Likewise, the WM/AF couple feels a genuine attraction toward one another, but they tend to believe it is not because of Asian fetish or notions of Whites being more masculine or romantic. The couple is above being influenced by such notions, cultural ideas, and stereotypes. They love each other as individuals. It just so happens that many of these individuals are White men coupled with Asian women.

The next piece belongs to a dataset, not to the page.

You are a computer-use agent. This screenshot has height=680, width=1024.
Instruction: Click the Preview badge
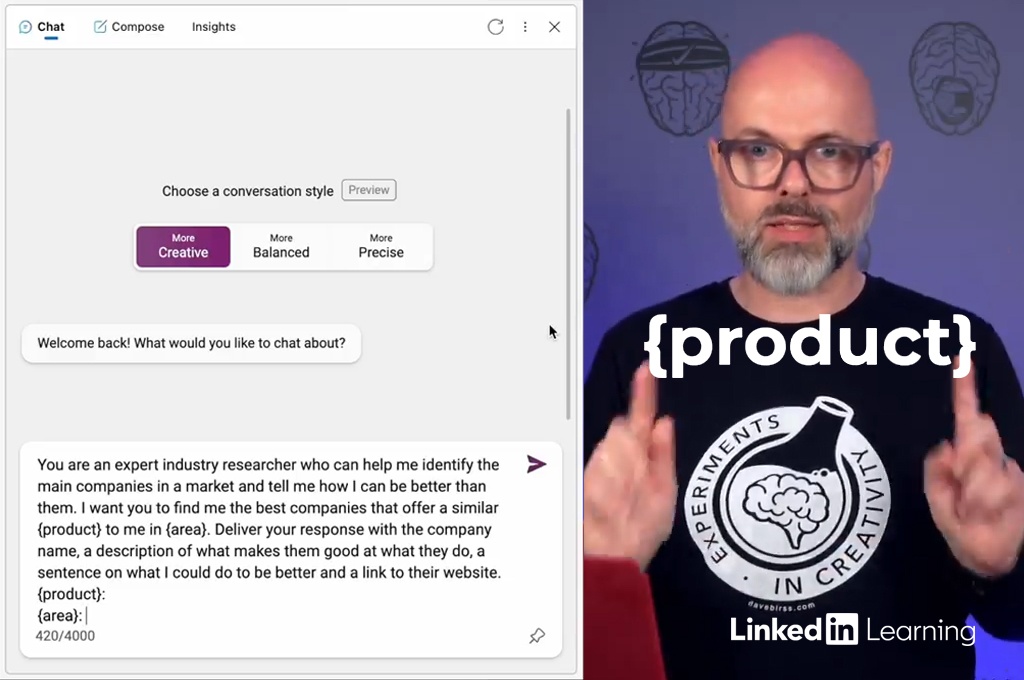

My own crime of rationalizing individual choices in a supposed cultural vacuum comes in the form of my adoption of Christianity. I can rationalize that Christianity is unique and makes the most sense to me as a religion. I can say I’ve seen the power of prayer. I can say Jesus has touched my life. All of these things are true. I cannot discount, however, that children most likely adopt the religion of their parents. My parents were Christian, so am I. I can’t discount that there is a higher percentage of devout Asian-American Christians than there are devout White Christians (I don’t know if the same is true for African-American or Latino Christians). I can’t discount that, in an experiential way, I’ve been immersed in only Christianity and no other religion (though, I’ve studied other religions in the abstract). There are cultural factors that influence my decisions… all of my decisions: whether to like a certain food or not, what movies appeal to my intellect and feelings, where I like to live, the qualities I’m attracted to in my wife.

Many times when we study individuals and their motivations for beliefs, practices, or sayings, we look to their biographies: where they grew up, what their education was like, what kind of family they were raised in. I didn’t understand Malcolm X until I read his biography. All of his choices are still his own as an individual, but it isn’t difficult to imagine how different he would be had he been a Christian, first-generation Chinese-American raised in New England by two college professors during the 1980s and 1990s.

The fact of the matter is, even with our own individual decisions and choices, who we are as individuals is partly (if not mostly) made up of cultural forces and norms. Right now an American woman may feel better about herself, more confident, if she loses weight. Maybe in a century or two, she may feel better about herself by gaining weight.